Protestants are free to make of Luther’s ideas whatever they will, although I suspect that the idea of turning control over the churches to secular authorities no longer sounds as attractive as it did to Luther. My point is simply that between 1518 and 1520, Luther executed a remarkable 180-degree reversal. He pledged fealty to the pope “come what may” when he thought that would benefit his cause, and when it didn’t, he denounced the pope as the Antichrist and pledged support to the worldly authorities instead.

In 1558, John Knox wrote The First Blast of the Trumpet Against the Monstrous Regiment of Women to denounce the Catholic Queen Mary. Knox denied her legitimacy as queen of England, insisting that women “may never rule nor bear empire above man,” because “woman by the law of God, and by the interpretation of the Holy Ghost, is utterly forbidden to occupy the place of God in the offices aforesaid, which he has assigned to man, whom he has appointed and ordained his lieutenant in earth, excluding from that honour and dignity all women.”

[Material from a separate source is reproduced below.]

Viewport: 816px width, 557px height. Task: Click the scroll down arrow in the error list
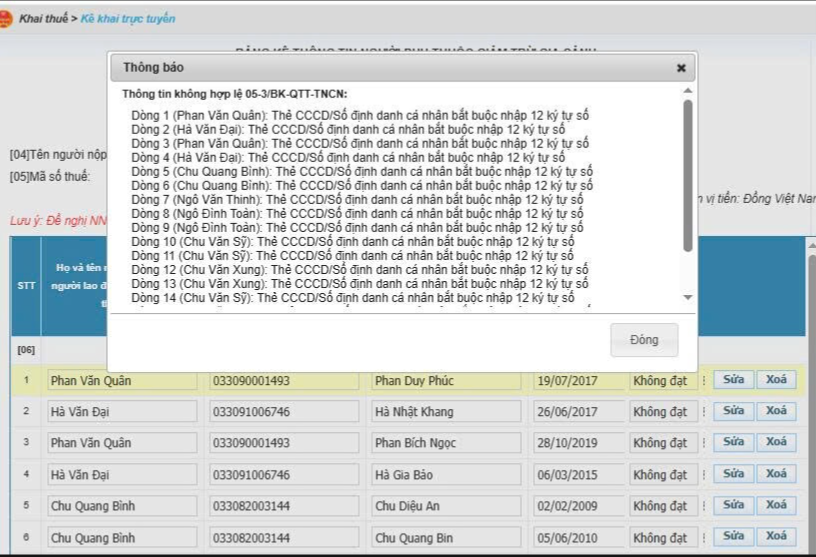pos(687,297)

But then an awkward thing happened: Mary died, and her Protestant half-sister Elizabeth I became queen. Would Knox continue his principled opposition to female empire? He would not. He quickly wrote to the unhappy queen, addressing her as “the virtuous and godly Elizabeth, by the grace of God, queen of England,” and insisting that nothing in The First Blast “is, nor can be prejudicial to your grace’s just regimen,” a reign for “which most I have thirsted, and for which—as oblivion will suffer—I render thanks unfeignedly unto God.” Elizabeth remained unmoved by Knox’s sycophancy, forbidding him from entering England.

As the nineteenth-century novelist Robert Louis Stevenson points out, John Knox (who wrote his treatise from Geneva) had first approached “his great master, Calvin, in ‘a private conversation,’” in which Calvin admitted his own position that “government of women was a deviation from the original and proper order of nature, to be ranked, no less than slavery, among the punishments consequent upon the fall of man.” Once Elizabeth acceded to the throne and Knox fell out of favor, however, Calvin wrote to her adviser Sir William Cecil to insist that he “had not the slightest suspicion” that Knox was planning to publish a book, and that “it had been published a whole year before [he] was aware of its existence.” To the Swiss Reformer Heinrich Bullinger, however, Calvin admitted that Knox “had talked over these matters with me before he came among you.” This same Calvin critiqued the Church (rightly) for allowing boys as young as ten to become bishops, yet he dedicated two of his biblical commentaries (the Commentary on Isaiah and Commentary on the General Epistles) to the boy-king Edward VI, Elizabeth’s predecessor and elder brother.

This is not to suggest that the Reformers were entirely unprincipled, but it is to suggest that there’s a reason that Tyndale was executed and the other three were not. In an age in which both Catholic and Protestant authorities were willing to violently suppress perceived heresy, men like Tyndale (and, on the Catholic side, St. Thomas More) were willing to die for what they believed. In contrast, Luther, Calvin, and Knox avoided physical suffering in no small part by ingratiating themselves to the politically powerful, even at the cost of some of their own inconvenient principles.